[Begin]

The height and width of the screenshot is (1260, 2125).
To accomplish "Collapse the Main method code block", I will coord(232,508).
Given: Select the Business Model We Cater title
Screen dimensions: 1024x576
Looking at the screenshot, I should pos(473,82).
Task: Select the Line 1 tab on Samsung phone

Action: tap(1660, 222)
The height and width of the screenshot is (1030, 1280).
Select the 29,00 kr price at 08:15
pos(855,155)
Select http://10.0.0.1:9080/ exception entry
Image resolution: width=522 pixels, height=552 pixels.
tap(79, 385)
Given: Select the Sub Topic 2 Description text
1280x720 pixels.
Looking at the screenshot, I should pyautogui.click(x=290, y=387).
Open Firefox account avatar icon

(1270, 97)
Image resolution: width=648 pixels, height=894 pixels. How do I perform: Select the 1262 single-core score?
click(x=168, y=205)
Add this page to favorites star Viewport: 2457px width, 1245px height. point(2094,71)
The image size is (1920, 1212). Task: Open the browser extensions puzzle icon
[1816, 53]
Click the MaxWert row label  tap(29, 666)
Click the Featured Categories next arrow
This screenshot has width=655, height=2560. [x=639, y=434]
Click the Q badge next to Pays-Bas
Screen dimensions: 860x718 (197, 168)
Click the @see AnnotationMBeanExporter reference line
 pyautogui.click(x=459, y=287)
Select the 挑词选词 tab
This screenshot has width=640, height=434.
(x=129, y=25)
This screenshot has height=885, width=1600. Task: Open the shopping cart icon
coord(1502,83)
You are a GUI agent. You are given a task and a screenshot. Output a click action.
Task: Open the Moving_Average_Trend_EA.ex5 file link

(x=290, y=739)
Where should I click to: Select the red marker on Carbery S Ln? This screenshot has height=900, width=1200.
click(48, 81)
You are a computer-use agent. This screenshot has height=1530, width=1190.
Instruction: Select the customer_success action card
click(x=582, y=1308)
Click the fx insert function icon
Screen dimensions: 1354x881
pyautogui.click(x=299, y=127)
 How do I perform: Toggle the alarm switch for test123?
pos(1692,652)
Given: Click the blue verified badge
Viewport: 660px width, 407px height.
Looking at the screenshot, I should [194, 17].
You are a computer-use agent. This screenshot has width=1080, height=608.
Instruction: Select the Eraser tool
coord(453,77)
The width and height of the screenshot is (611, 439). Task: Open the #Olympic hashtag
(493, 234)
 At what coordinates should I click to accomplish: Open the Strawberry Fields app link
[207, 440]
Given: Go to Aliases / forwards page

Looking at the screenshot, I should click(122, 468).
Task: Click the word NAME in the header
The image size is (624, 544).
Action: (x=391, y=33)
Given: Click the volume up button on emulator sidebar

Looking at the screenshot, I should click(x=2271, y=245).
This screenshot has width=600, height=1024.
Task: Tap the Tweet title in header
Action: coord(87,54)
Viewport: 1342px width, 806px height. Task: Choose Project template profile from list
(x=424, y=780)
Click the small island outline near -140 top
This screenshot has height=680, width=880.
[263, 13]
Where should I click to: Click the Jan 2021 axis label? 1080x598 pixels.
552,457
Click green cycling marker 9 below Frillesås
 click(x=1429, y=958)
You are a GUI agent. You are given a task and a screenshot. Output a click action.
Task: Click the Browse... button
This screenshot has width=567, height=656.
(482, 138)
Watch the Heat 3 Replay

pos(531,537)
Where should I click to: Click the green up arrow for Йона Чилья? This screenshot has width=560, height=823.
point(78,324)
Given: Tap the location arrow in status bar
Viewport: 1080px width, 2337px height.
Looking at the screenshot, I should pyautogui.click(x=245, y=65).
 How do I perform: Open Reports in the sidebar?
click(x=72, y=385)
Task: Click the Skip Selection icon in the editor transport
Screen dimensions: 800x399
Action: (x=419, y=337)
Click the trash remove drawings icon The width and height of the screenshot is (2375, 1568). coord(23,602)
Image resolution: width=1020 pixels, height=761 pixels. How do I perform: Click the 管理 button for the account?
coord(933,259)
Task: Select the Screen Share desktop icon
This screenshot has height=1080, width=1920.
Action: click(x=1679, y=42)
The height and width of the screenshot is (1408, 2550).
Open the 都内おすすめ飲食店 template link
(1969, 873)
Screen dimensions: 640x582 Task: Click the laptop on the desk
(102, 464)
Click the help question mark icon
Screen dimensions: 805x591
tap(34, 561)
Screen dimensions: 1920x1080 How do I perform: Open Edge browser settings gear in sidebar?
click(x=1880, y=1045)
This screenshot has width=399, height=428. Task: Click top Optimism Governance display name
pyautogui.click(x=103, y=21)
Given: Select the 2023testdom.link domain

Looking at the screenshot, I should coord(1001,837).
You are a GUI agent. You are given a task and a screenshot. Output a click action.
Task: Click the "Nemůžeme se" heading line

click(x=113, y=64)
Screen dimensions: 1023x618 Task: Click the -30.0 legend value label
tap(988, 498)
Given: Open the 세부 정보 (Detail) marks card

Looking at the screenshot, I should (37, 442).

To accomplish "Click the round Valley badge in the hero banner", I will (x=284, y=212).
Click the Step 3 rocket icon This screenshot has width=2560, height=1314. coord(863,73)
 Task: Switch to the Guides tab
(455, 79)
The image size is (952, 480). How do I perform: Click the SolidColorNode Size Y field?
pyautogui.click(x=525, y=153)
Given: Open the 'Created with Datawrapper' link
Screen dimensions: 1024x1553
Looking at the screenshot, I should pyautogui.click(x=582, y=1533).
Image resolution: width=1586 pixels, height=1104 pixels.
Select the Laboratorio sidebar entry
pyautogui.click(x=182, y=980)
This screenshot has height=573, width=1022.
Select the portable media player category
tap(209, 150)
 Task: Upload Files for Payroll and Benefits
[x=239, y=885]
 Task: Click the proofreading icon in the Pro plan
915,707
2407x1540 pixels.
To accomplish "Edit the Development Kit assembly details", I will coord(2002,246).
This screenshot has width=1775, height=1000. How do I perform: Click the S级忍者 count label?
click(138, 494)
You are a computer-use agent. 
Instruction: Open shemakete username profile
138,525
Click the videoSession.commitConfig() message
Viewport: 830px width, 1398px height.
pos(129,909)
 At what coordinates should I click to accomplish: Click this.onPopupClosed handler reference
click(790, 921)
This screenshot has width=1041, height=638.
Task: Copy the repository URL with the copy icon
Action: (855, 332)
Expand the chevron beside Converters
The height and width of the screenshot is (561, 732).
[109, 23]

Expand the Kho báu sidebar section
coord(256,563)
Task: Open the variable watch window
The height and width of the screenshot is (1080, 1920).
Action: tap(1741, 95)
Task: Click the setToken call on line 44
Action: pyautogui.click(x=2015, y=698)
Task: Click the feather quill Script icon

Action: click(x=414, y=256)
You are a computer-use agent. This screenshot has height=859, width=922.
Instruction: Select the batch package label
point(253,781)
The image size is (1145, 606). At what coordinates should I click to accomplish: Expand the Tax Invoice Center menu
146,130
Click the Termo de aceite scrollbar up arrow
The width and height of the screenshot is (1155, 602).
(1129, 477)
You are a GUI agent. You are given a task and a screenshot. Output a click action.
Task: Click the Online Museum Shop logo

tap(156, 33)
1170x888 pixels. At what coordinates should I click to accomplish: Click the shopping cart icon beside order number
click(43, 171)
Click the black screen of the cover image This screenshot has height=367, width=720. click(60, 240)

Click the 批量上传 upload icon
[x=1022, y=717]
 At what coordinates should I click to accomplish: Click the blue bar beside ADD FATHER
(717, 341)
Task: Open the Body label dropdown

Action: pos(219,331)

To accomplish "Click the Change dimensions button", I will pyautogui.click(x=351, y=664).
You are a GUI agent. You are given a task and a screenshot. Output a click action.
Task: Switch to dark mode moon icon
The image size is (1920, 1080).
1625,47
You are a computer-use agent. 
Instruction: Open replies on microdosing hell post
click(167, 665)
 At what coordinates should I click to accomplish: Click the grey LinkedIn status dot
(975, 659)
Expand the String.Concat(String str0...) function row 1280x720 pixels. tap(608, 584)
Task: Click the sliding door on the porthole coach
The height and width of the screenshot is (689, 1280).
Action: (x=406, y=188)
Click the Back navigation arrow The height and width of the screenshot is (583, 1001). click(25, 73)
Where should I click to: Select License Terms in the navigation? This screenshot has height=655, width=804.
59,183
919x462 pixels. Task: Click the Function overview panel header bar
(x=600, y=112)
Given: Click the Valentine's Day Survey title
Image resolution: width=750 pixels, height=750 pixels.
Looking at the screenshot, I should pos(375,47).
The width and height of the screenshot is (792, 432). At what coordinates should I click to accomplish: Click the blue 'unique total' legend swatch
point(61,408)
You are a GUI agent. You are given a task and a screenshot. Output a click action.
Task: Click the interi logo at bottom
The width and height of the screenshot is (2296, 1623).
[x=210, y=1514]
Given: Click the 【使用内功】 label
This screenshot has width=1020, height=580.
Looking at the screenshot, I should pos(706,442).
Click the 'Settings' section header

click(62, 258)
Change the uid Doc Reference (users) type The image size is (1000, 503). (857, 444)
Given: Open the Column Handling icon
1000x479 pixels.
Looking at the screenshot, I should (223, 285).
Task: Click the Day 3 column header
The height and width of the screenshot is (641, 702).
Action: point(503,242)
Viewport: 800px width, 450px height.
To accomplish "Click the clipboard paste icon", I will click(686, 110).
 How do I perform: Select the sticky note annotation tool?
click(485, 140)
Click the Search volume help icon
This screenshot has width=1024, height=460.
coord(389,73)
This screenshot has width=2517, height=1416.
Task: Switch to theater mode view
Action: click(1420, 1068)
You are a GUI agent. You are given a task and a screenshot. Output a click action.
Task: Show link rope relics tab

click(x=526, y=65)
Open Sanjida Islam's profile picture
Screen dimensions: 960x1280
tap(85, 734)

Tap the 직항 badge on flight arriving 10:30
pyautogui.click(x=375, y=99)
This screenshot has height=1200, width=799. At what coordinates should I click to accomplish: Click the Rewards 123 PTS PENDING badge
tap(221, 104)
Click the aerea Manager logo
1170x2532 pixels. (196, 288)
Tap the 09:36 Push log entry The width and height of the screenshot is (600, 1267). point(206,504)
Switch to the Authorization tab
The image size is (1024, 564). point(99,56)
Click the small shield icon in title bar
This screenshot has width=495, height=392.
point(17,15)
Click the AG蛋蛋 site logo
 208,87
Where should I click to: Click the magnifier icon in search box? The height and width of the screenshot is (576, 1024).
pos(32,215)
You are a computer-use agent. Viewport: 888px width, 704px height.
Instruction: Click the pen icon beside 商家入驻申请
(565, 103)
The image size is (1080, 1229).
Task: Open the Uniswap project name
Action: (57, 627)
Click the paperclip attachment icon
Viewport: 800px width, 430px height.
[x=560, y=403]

[End]

◆ **Exercise directions**:
Rewrite the stretch from the line containing "Image resolution: width=1020" through the line containing "click(138, 494)", substituting "Screen size" for "Screen dimensions" and changing nothing else.

◆ **Finished task**:
Image resolution: width=1020 pixels, height=761 pixels. How do I perform: Click the 管理 button for the account?
coord(933,259)
Task: Select the Screen Share desktop icon
This screenshot has height=1080, width=1920.
Action: click(x=1679, y=42)
The height and width of the screenshot is (1408, 2550).
Open the 都内おすすめ飲食店 template link
(1969, 873)
Screen size: 640x582 Task: Click the laptop on the desk
(102, 464)
Click the help question mark icon
Screen size: 805x591
tap(34, 561)
Screen size: 1920x1080 How do I perform: Open Edge browser settings gear in sidebar?
click(x=1880, y=1045)
This screenshot has width=399, height=428. Task: Click top Optimism Governance display name
pyautogui.click(x=103, y=21)
Given: Select the 2023testdom.link domain

Looking at the screenshot, I should coord(1001,837).
You are a GUI agent. You are given a task and a screenshot. Output a click action.
Task: Click the "Nemůžeme se" heading line

click(x=113, y=64)
Screen size: 1023x618 Task: Click the -30.0 legend value label
tap(988, 498)
Given: Open the 세부 정보 (Detail) marks card

Looking at the screenshot, I should (37, 442).

To accomplish "Click the round Valley badge in the hero banner", I will (x=284, y=212).
Click the Step 3 rocket icon This screenshot has width=2560, height=1314. coord(863,73)
 Task: Switch to the Guides tab
(455, 79)
The image size is (952, 480). How do I perform: Click the SolidColorNode Size Y field?
pyautogui.click(x=525, y=153)
Given: Open the 'Created with Datawrapper' link
Screen size: 1024x1553
Looking at the screenshot, I should pyautogui.click(x=582, y=1533).
Image resolution: width=1586 pixels, height=1104 pixels.
Select the Laboratorio sidebar entry
pyautogui.click(x=182, y=980)
This screenshot has height=573, width=1022.
Select the portable media player category
tap(209, 150)
 Task: Upload Files for Payroll and Benefits
[x=239, y=885]
 Task: Click the proofreading icon in the Pro plan
915,707
2407x1540 pixels.
To accomplish "Edit the Development Kit assembly details", I will coord(2002,246).
This screenshot has width=1775, height=1000. How do I perform: Click the S级忍者 count label?
click(138, 494)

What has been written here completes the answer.